Pendant que Quentin Tarantino concoctait Once Upon a Time… in Hollywood, le héros des cols bleus et blancs de l’Amérique progressiste se penchait lui aussi sur la Californie mythique et ses régions voisines : Western Stars est le 19e album de Bruce Springsteen, 69 ans. En voici les 13 récits chansonniers, interprétés de concert avec une cinquantaine de musiciens et choristes.

On y visualise le jaune, l’ocre, le doré, la poussière, les cactus, les montagnes de roc, les canyons, le sable des déserts américains, les ciels étoilés, les haltes routières et leurs 18-roues, les autoroutes empruntées en auto-stop, les voies ferrées, le Sleepy Joe’s Café, le Moonlight Motel. États d’âme et réflexions des humains habitent ces paysages du Sud-Ouest états-unien. Ces superbes miniatures de Bruce Springsteen racontent des trajectoires humaines plus aigres que douces, mises en scène sur un demi-siècle de promesses non tenues.

Il était aisé de prévoir que le Boss aborderait de front l’époque post-factuelle, éditorialiserait en rimes sur le retour en force du populisme, dénoncerait la tragicomédie trumpienne. Ce n’est pas exactement le cas. Nous n’avons pas ici le complément spectral de The Ghost of Tom Joad, la posture critique n’est pas ici comparable à celle des Tennessee Williams, Woody Guthrie ou Pete Seeger.

Springsteen a néanmoins choisi de mettre en scène des humains dans leur mythe défraîchi, un siècle et demi après la conquête de l’Ouest. Sincères, perplexes, nostalgiques, désabusés, déchus, attachants, lucides, ces honnêtes gens peuvent se trouver au bout de leur route, certains sont aux prises avec l’alcoolisme, le jeu ou autres obsessions.

Des acteurs s’y escriment avec leurs lointaines réminiscences et peinent à composer avec leur déclin imminent. Des cœurs brisés s’engagent sur les routes intérieures pour y refaire leur vie. Des travailleurs font halte au bar de la région afin d’y adoucir leurs mœurs et siroter les petits bonheurs de l’existence…

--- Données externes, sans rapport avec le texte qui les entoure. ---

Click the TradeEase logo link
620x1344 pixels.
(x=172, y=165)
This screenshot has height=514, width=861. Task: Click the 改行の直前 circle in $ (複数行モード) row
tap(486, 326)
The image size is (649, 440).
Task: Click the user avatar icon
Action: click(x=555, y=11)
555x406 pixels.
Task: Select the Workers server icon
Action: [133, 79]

IMAGE FOURNIE PAR COLUMBIA/SONY MUSIQUE

Western Stars, de Bruce Springsteen

Les choix stylistiques seront peut-être jugés ringards par ceux n’ayant pas pigé grand-chose aux meilleures bandes originales de westerns. Il est également facile de prédire que cette approche atypique côté Springsteen sera jugée nostalgique et grandiloquente par ceux qui n’ont pas apprécié les célèbres compositeurs, arrangeurs pop ou songwriters des fastes années 60, établis à Los Angeles ou à Nashville.

Somptuosité des cordes, opulence des bois et cuivres, ponctuations de guitares, de la pedal steel ou du banjo, chœurs célestes, mixages aériens, riches harmonies consonantes, mélodies féériques, haute teneur en américanité. Ce mélange des genres est pressé délicatement, le fluide nappe un country-folk plus pop que rock, parfois saupoudré de piments tex-mex. On conclut à une fusion inédite chez Bruce Springsteen, distincte de sa généreuse discographie, mais à la hauteur de son personnage monumental.

★★★★ Western Stars. Bruce Springsteen. Columbia/Sony Musique.